Funnily enough I just took my old one off GumTree before it sold :) So yes.

I have a suspicion it may all be related to the aircon blowing the 10A fuse and charge light that has been intermittent for a while now. They share the same loom harness (ref manual EL-215) so it is something I am keeping in mind.

But basics first.

So I took the Optima out and charged it. Put it back into the vehicle and started it (ACC = ~11.9 and vehicle running was the same).

I couldn't measure current as the mulitmeter has 10A limit and would likely blow the fuse.

When I ran the engine up to 2000rpm, the volts came on at 13.9V.

When I went back to idle they stayed. So I stopped it and restarted it. Again the voltage was only ~12V and when I throttled up it went back to 13.9V. I then measured the alternator O/P and it was at 14.4V.

So I stopped it for 5 minutes, restarted it and took the following voltages

Prior to start = 12.7V
On/Instruments = 12.1V
Start/running 12.4V
Alternator = 12V
----------------------Hit accelerator up to 1000rpm---------------
Alternator 13.9V-->to 14.3V
Battery 13.9V


Now I remember it should be ~14V whenever the engine is running, can someone verify this is correct?

So I think it is fair to say we are looking around the alternator/charging circuit?
 
Is the air con and alt dash light on the same fuse?, those new figures sound spot on, now to reconnect the aux and see if it charges now, it is sounding like a dead cel in the main batt
 
14.4 ish should be the max you should see ( the voltage will increase with eng speed) you will see lower voltage at idle ( should be aprox 12.8- 13.5
 
Is the air con and alt dash light on the same fuse?, those new figures sound spot on, now to reconnect the aux and see if it charges now, it is sounding like a dead cel in the main batt

The alternator fuse (10A) is housed in the fusible link under the bonnet, the aircon fuse that keeps blowing is a 10A under the dash. That 10A fuse runs off to the Thermo Control Amp and aircon relay.
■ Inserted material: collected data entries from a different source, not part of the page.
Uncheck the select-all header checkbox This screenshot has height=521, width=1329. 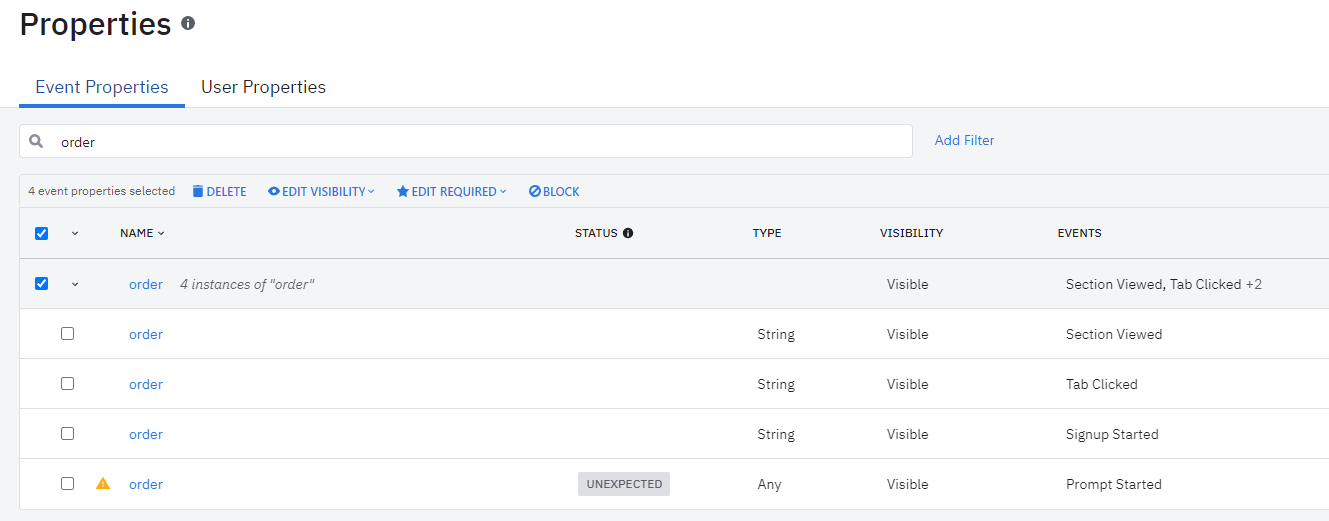click(x=41, y=233)

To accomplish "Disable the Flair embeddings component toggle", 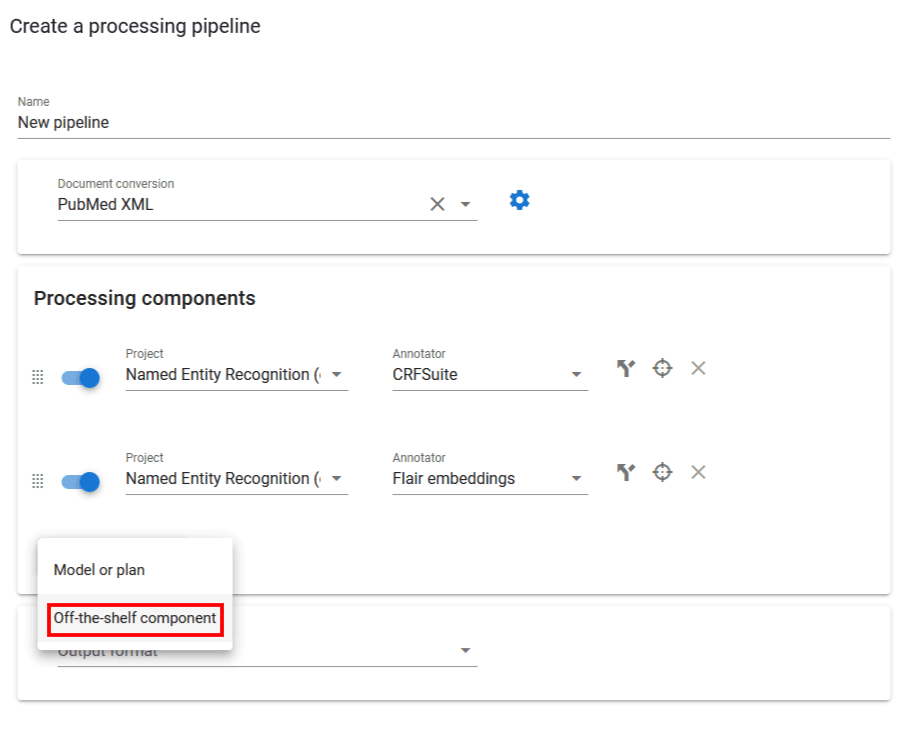I will pyautogui.click(x=81, y=482).
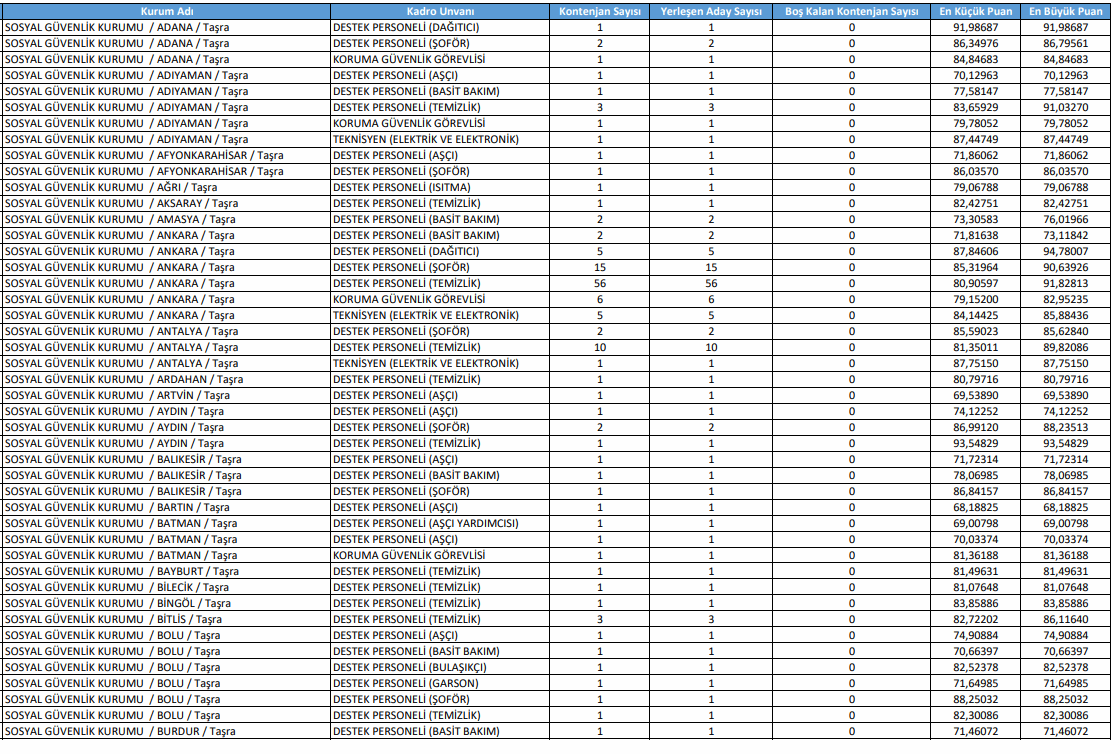Select the Yerleşen Aday Sayısı header
Screen dimensions: 1120x754
tap(711, 11)
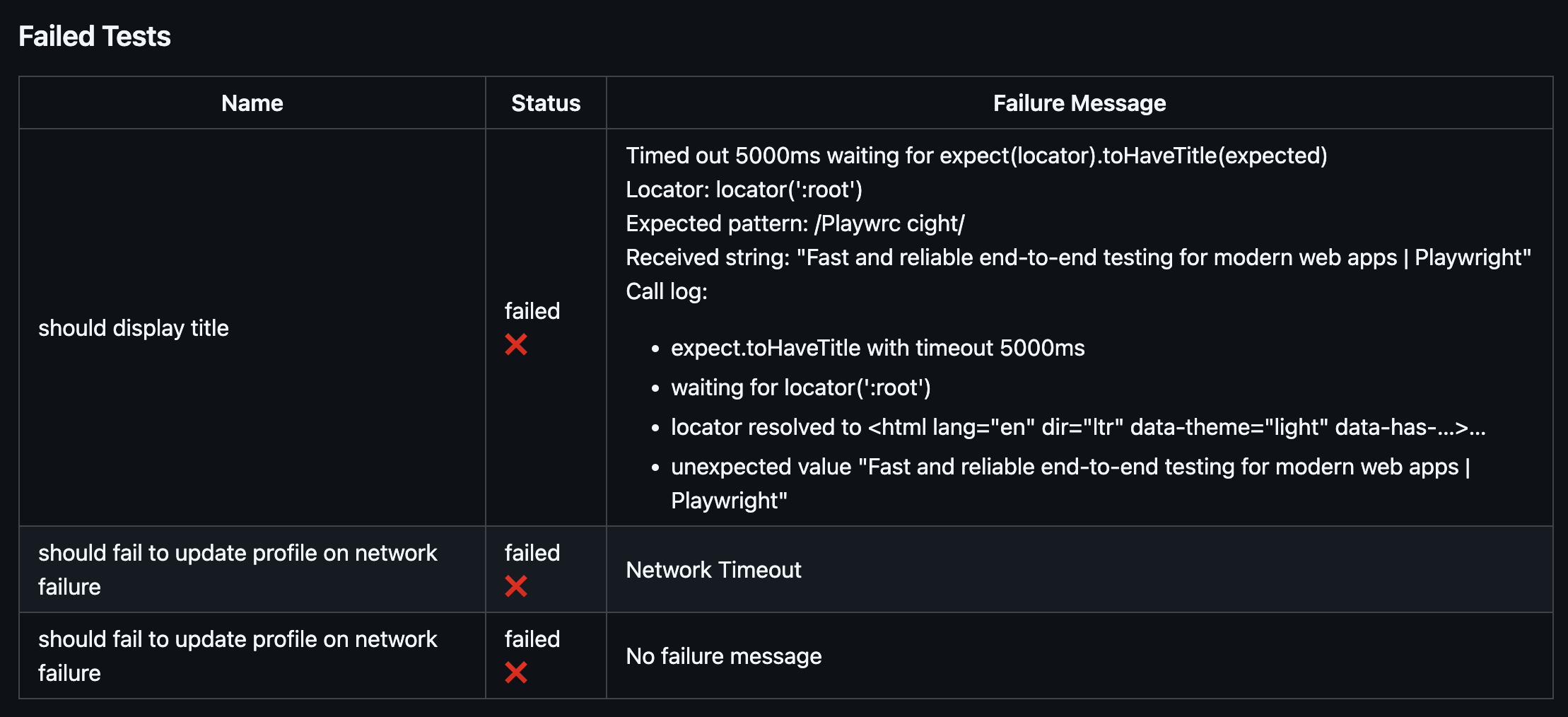Click 'failed' status text in title test row
Screen dimensions: 1568x717
tap(532, 311)
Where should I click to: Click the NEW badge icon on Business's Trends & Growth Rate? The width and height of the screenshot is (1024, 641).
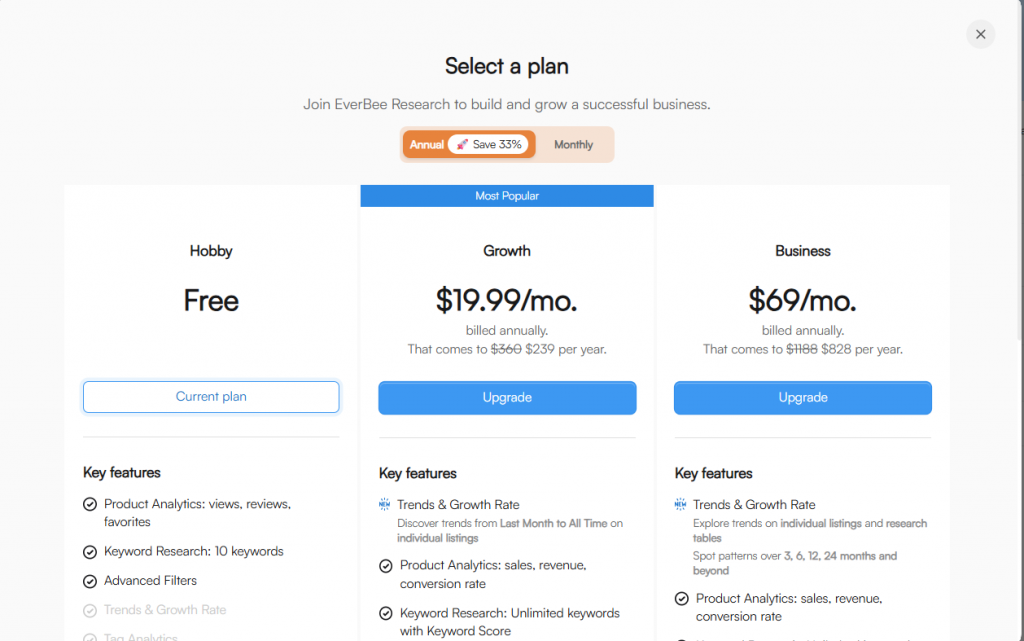pos(682,505)
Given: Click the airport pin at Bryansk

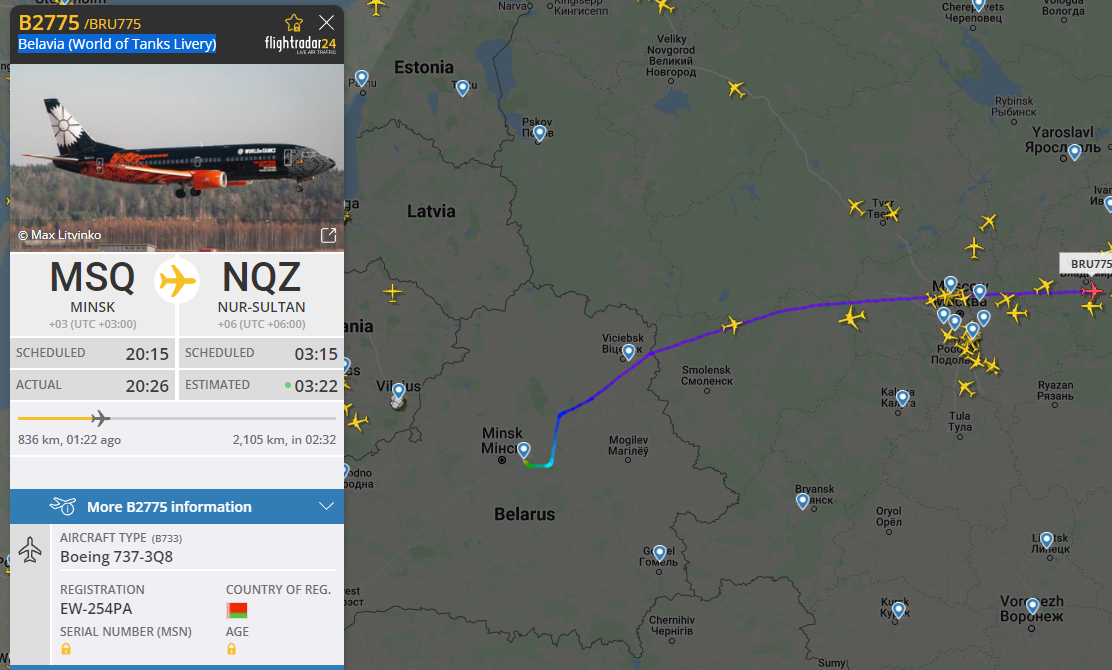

The alternator fuse runs directly to the alternator, but was blown. Since replaced and it made no difference that was measured anyway.

All electrical cabling for both aircon and alternator run in the same harness back to the fuse links and relays, hence why I suspect that could be the issue. It may not. Hopefully it may just be a faulty relay or Thermo Amp.

Testing the aux battery now out of the car, running the Engel fine.